Следующий дом выбрал Дэлвин. Он просто остановился у двери и не двинулся с места, и Холли, едва не споткнулась, не успев выпустить поводья из рук. Дом ничем не выделялся среди прочих, даже, пожалуй, был победнее и ухаживали за ним хуже.
– Ты уверен? – беззаботно уточнила она у Дэлвина. – Мне кажется, здесь ловить нечего.

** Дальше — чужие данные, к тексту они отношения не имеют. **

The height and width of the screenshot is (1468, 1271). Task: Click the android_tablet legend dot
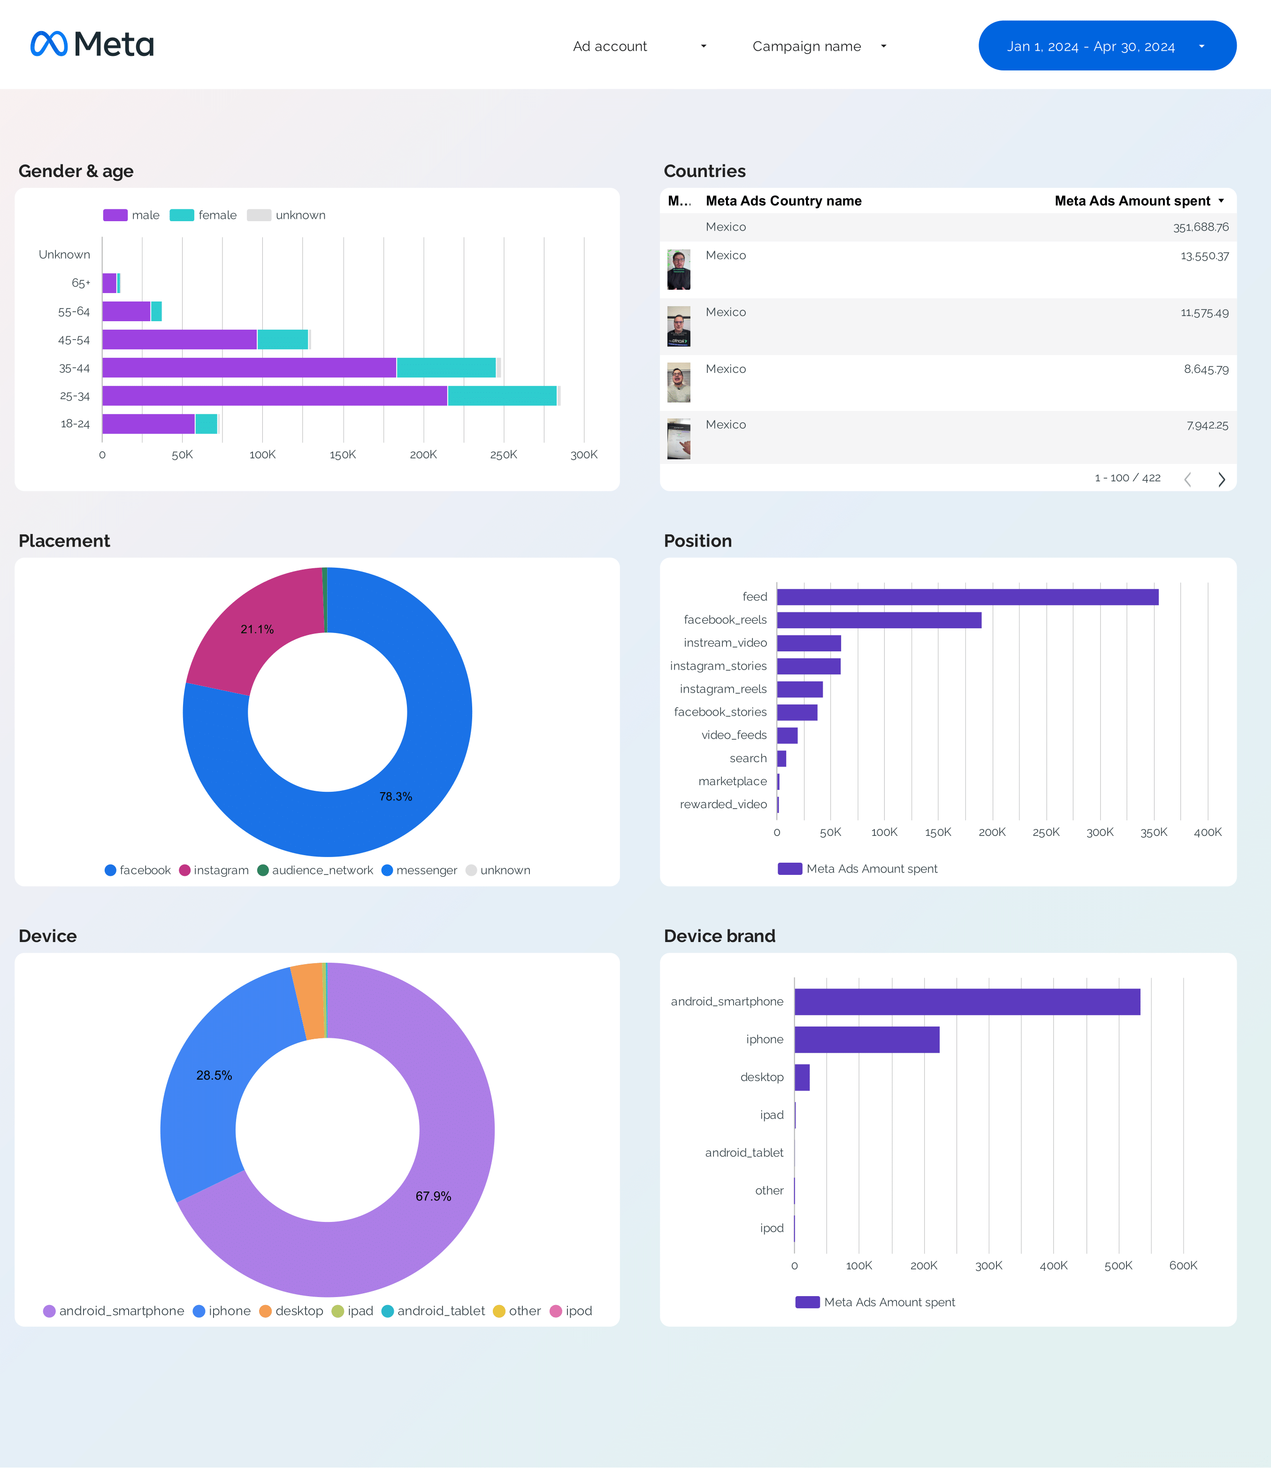pos(387,1310)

Вместо него хрипло ответила Аннуил:
– О, цветочек, я знаю, здесь нас ждёт нечто особенное!
И она несколько раз громко стукнула в дверь. Почти сразу изнутри крикнули, словно хозяин караулил сразу за порогом:
– Кто там? Убирайтесь прочь, мы никого не ждём!
Холли улыбнулась и звонко запела, уже предвкушая, как за дверью раздастся облегчённый смех и их снова встретят вином и пирогами. Но не успела она допеть первый куплет, как изнутри снова закричали, перебивая:
– Убирайтесь прочь! Хватит вопить под окнами!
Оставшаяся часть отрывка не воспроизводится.